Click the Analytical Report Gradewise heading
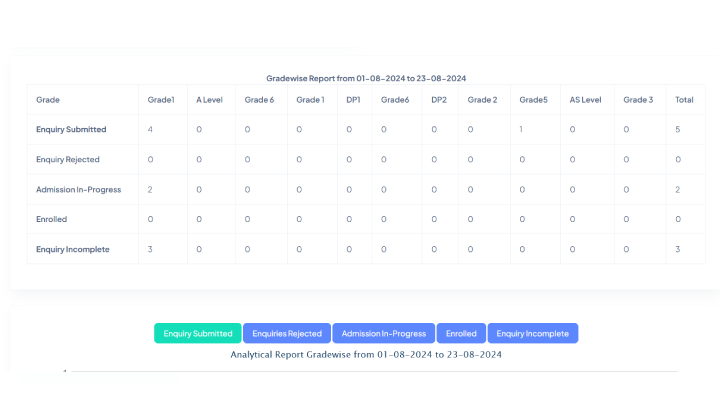720x420 pixels. (366, 354)
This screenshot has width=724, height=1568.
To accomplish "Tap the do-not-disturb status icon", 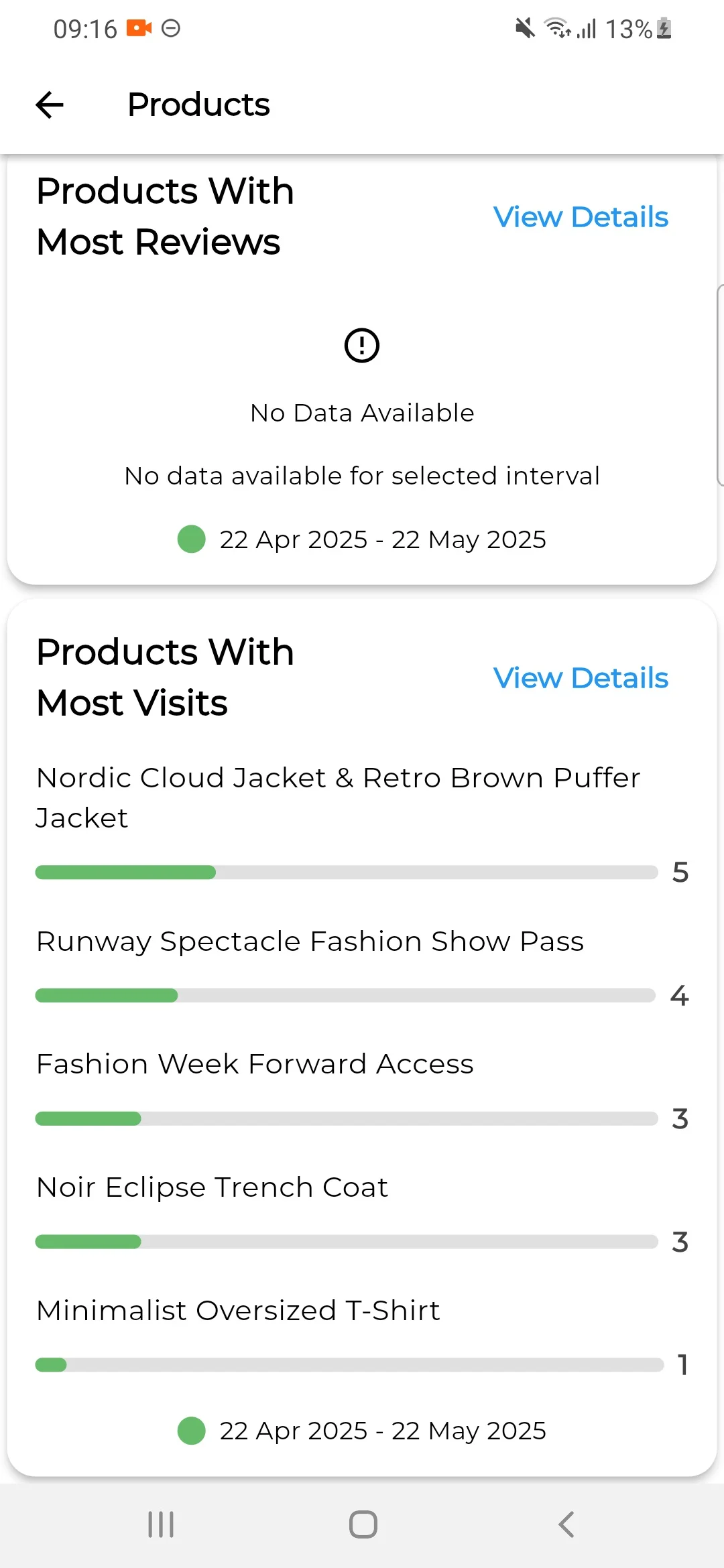I will [172, 28].
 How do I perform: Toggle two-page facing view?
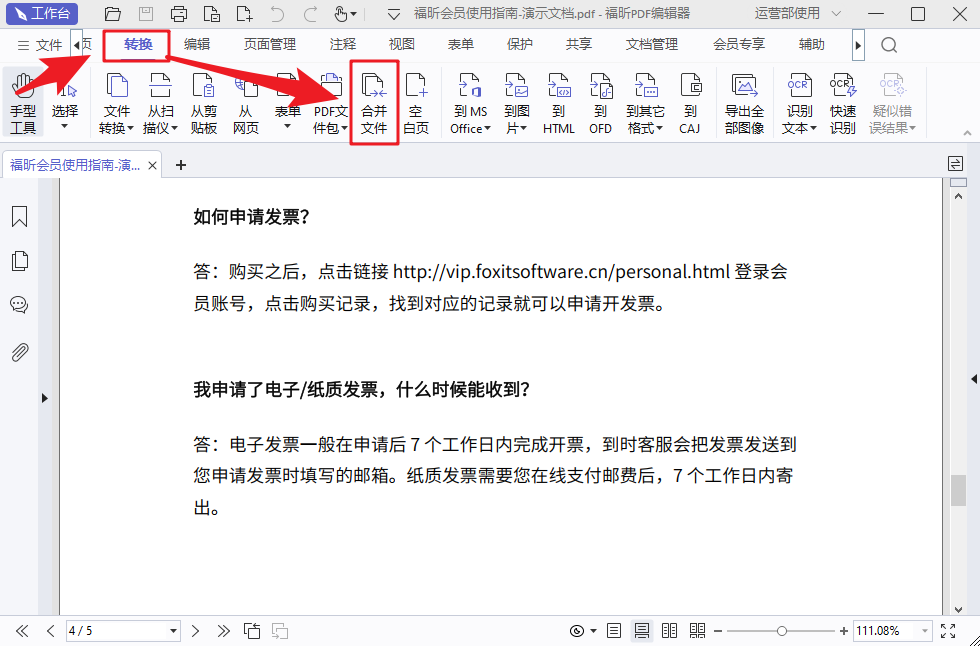(669, 631)
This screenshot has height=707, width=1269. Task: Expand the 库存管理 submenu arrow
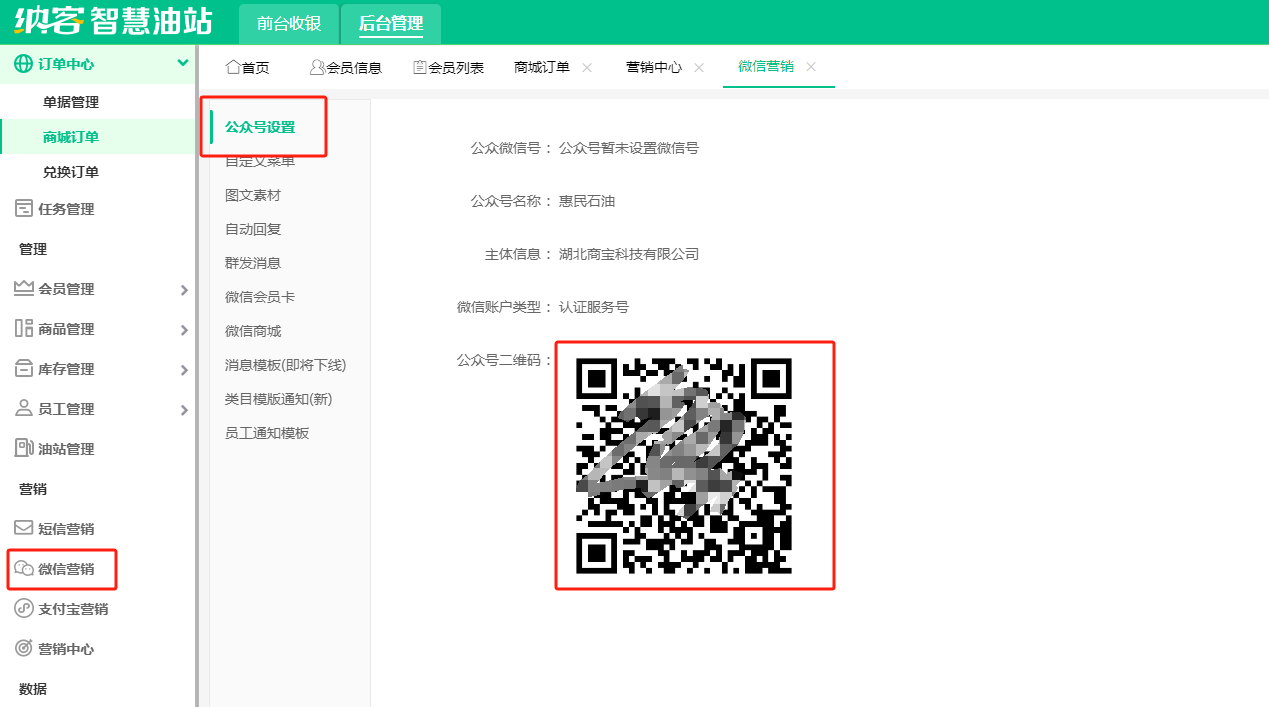[184, 370]
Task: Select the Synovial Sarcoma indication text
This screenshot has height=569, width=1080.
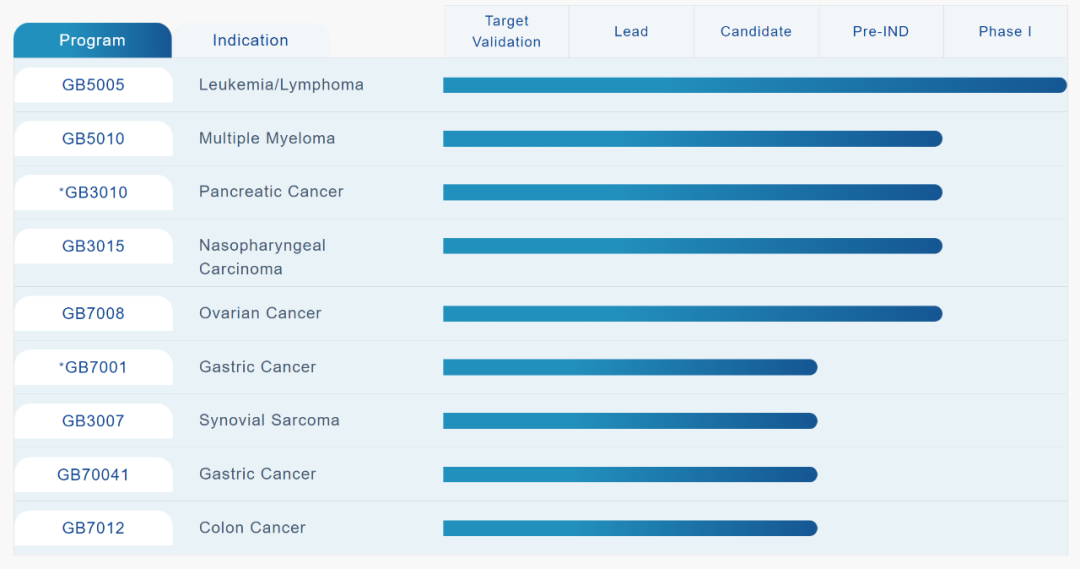Action: coord(269,421)
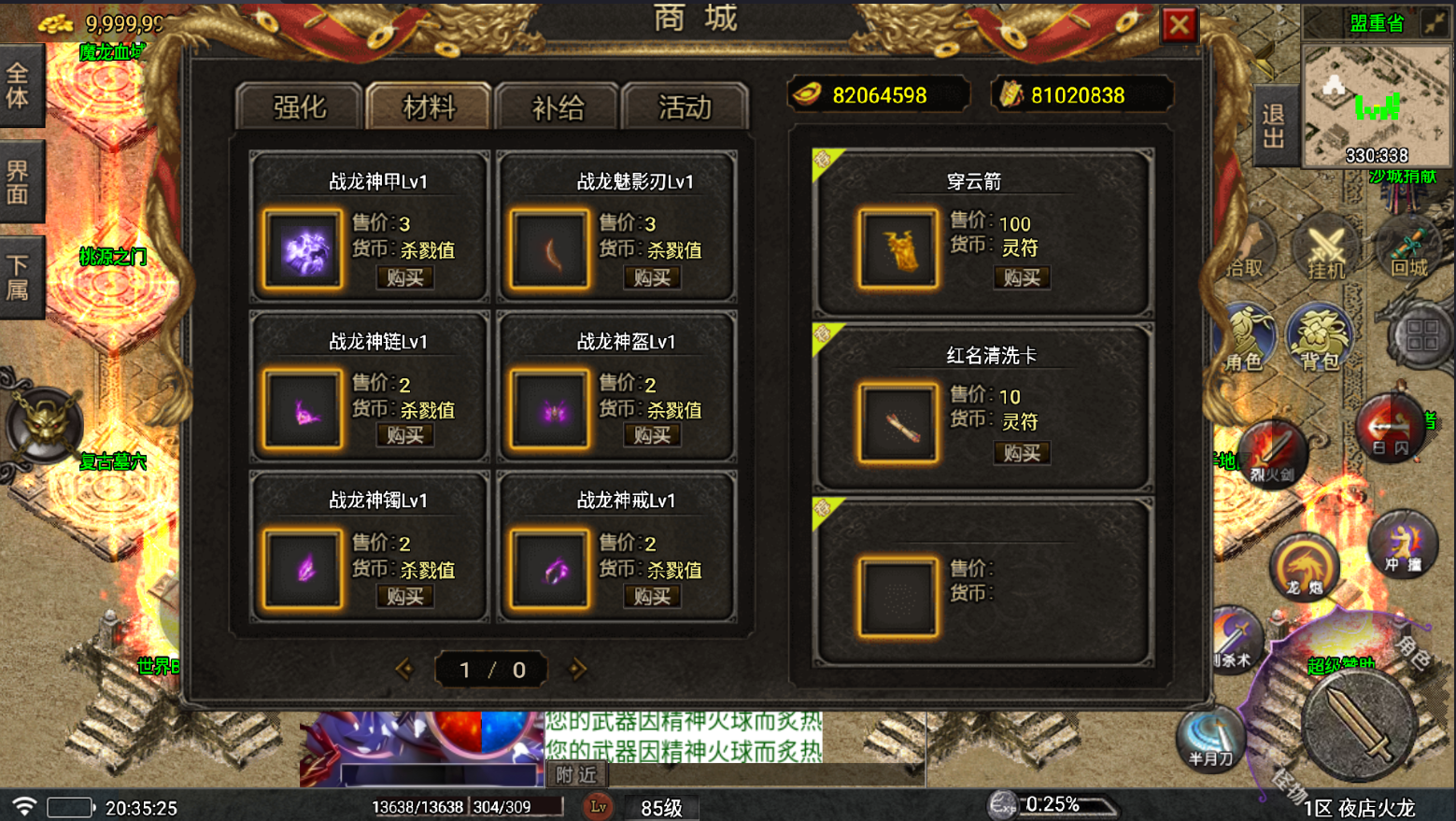The image size is (1456, 821).
Task: Click the 战龙神甲Lv1 item icon
Action: [303, 249]
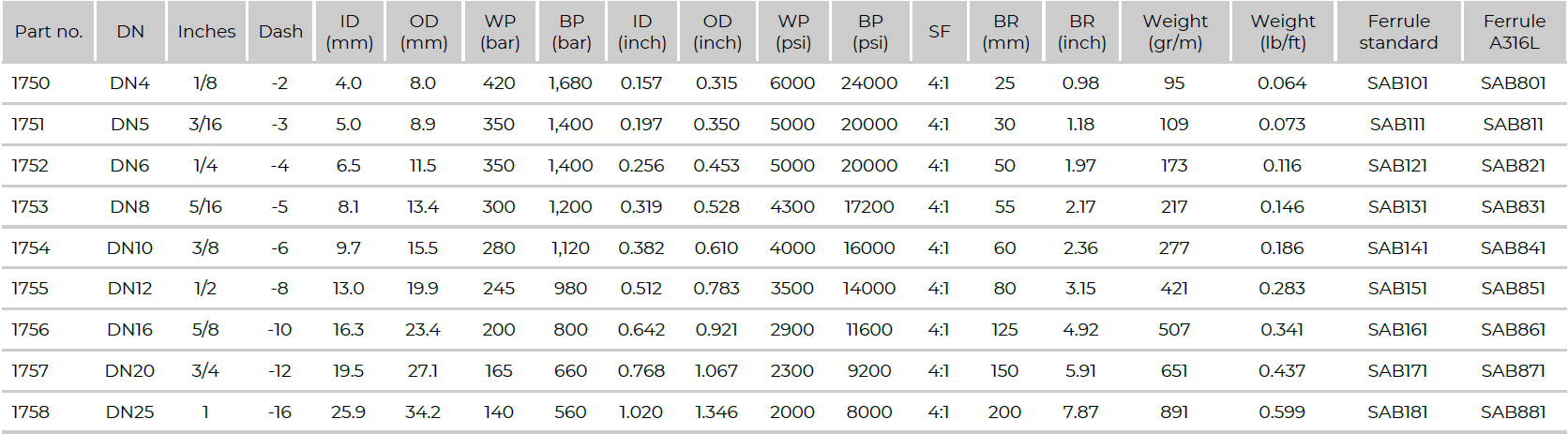Click the "Part no." column header
Viewport: 1568px width, 434px height.
pos(49,32)
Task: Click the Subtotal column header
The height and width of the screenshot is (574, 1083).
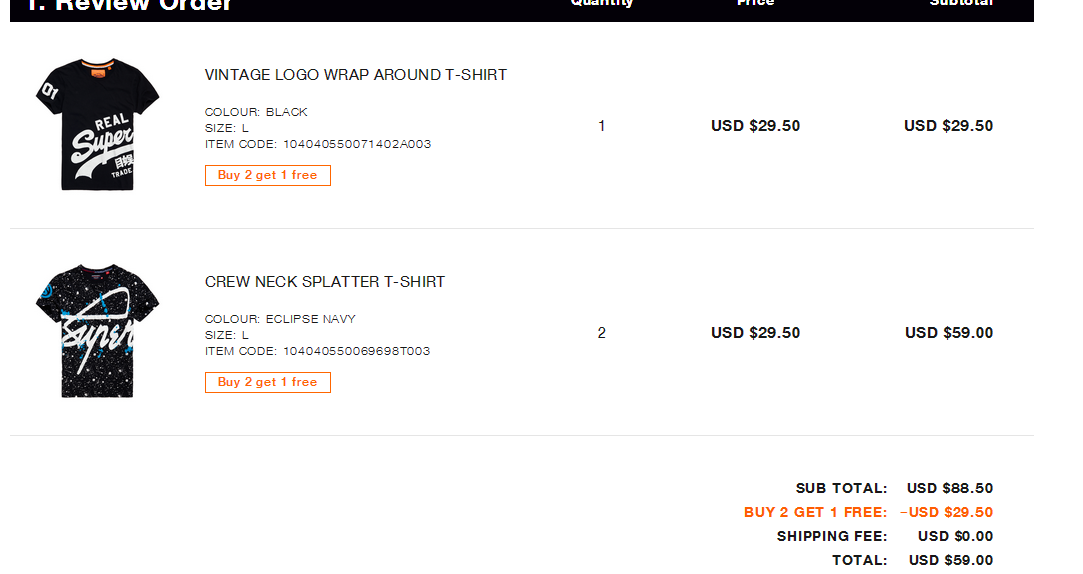Action: click(x=961, y=3)
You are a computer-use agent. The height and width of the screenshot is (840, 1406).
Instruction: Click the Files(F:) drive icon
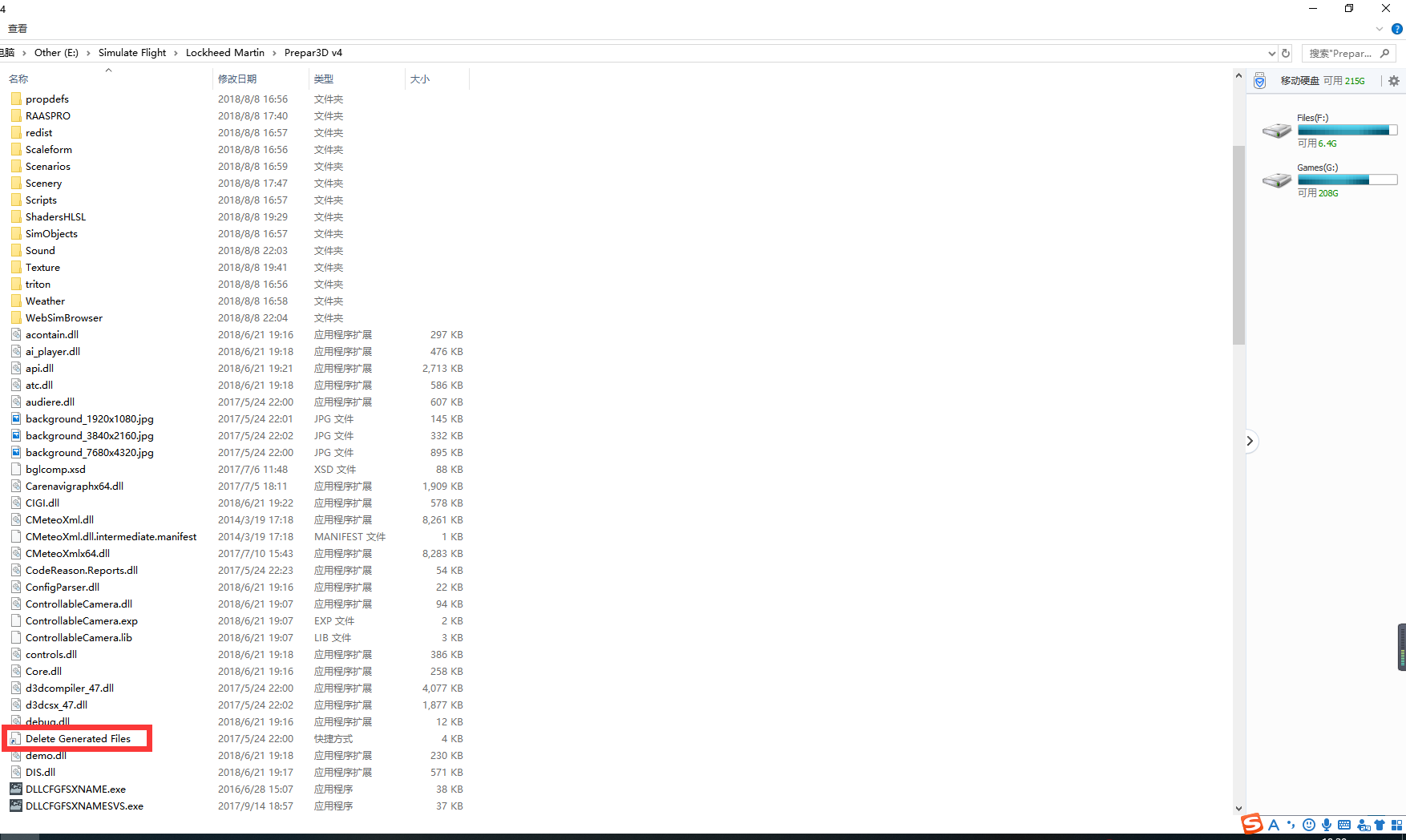[1276, 131]
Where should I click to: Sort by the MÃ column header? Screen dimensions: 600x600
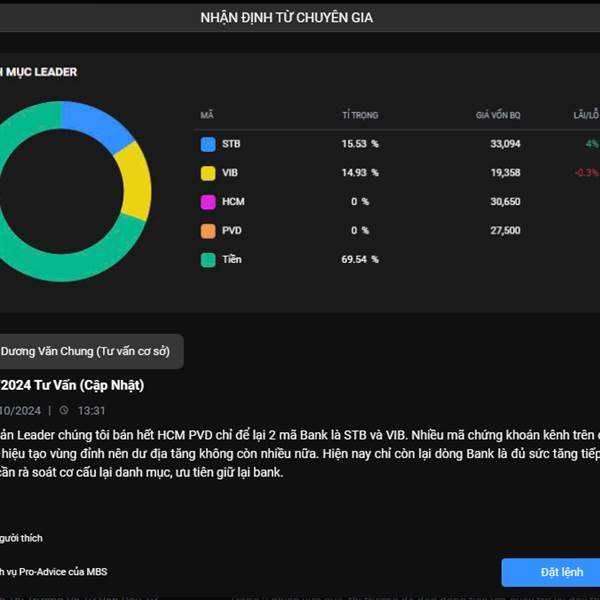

++++++++++++++++++++

● **Your goal**
Copy the lines exactly. Start at the line with "How do I perform: Toggle", end at the last line above, include both, and omit all pictures.

● **Solution below**
 How do I perform: Toggle two-page facing view?
(669, 631)
This screenshot has height=707, width=1269. Task: Expand the 库存管理 submenu arrow
[184, 370]
Task: Select the Synovial Sarcoma indication text
This screenshot has height=569, width=1080.
Action: coord(269,421)
The image size is (1456, 821).
Task: Click the 战龙神甲Lv1 item icon
Action: [303, 249]
Click the "Part no." column header
Viewport: 1568px width, 434px height.
pos(49,32)
Task: Click the Subtotal column header
The height and width of the screenshot is (574, 1083).
Action: click(x=961, y=3)
You are a computer-use agent. The height and width of the screenshot is (840, 1406).
Instruction: Click the Files(F:) drive icon
[1276, 131]
Where should I click to: Sort by the MÃ column header? Screen dimensions: 600x600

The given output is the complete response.